Leisering: Die Unternehmen stehen in einem Dilemma. Sie haben einerseits das nationale Recht in all den Ländern, in denen sie tätig sind, aber auf der anderen Seite natürlich auch eine Unternehmenskultur, typischerweise einen Code of Conduct, welche für das gesamte Unternehmen gelten. Jetzt kann man natürlich nicht sagen, ein Mitarbeiter von Siemens in Deutschland unterliegt dann einem anderen Compliance-Regelwerk als ein Mitarbeiter von Siemens in Südamerika oder Asien. Insofern ist für die Unternehmen typischerweise erst einmal das strengste anwendbare Recht dasjenige, wonach sie ihren Compliance Scope definieren müssen. Und da bestanden die angloamerikanischen Regelungen sehr früh. Es hat sich der Best-Practice-Ansatz herausgebildet, dass selbstverständlich Anonymität gewährt werden muss, dass eine Multilingualität abgedeckt werden muss, sodass hinweisgebende Personen eine möglichst niedrige Hemmschwelle haben, um zu melden.

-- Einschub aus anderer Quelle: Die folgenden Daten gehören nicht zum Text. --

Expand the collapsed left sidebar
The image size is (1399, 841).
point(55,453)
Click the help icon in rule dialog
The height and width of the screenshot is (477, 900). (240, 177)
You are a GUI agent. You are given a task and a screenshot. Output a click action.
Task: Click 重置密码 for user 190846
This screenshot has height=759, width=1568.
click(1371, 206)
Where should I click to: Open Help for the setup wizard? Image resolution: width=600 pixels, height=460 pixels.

Wie ist der Anwendungsbereich des jetzigen Gesetzes geregelt?
Lelley: Hinsichtlich des persönlichen Anwendungsbereichs sprechen wir über Hinweise, die abgegeben werden von Personen, über Verstöße, also rechtswidrige Vorgänge, die immer in einem arbeitsrechtlichen Kontext bestehen.
Beim sachlichen Anwendungsbereich ist der deutsche Gesetzgeber – aus meiner Sicht zu Recht – über die Vorgaben der EU-Richtlinie hinausgegangen. Es gilt aber auch: Jede Meldung, die nicht in den Anwendungsbereich fällt (Stichwort Reputationsschaden), unterliegt nicht mehr dem Schutz des HinSchG.
Schemmel: Das ist ganz wichtig, weil man in der Praxis oft auf die Annahme trifft, dass Sachverhalte, die nicht unter den Anwendungsbereich des HinSchG fallen, nicht gemeldet werden dürfen oder nicht verfolgt werden müssen. Die Intention des Gesetzes ist, wie der Name schon sagt, der Hinweisgeberschutz. Wenn ein gemeldeter Sachverhalt unter den sachlichen Anwendungsbereich fällt, ist der Hinweisgeber geschützt. Das heißt aber für Unternehmen nicht, dass sie Meldungen, die nicht unter diesen Anwendungsbereich fallen, nicht trotzdem prüfen und ggf. verfolgen sollten.
Können sich Arbeitgeber auch gegen den Hinweisgeberschutz entscheiden?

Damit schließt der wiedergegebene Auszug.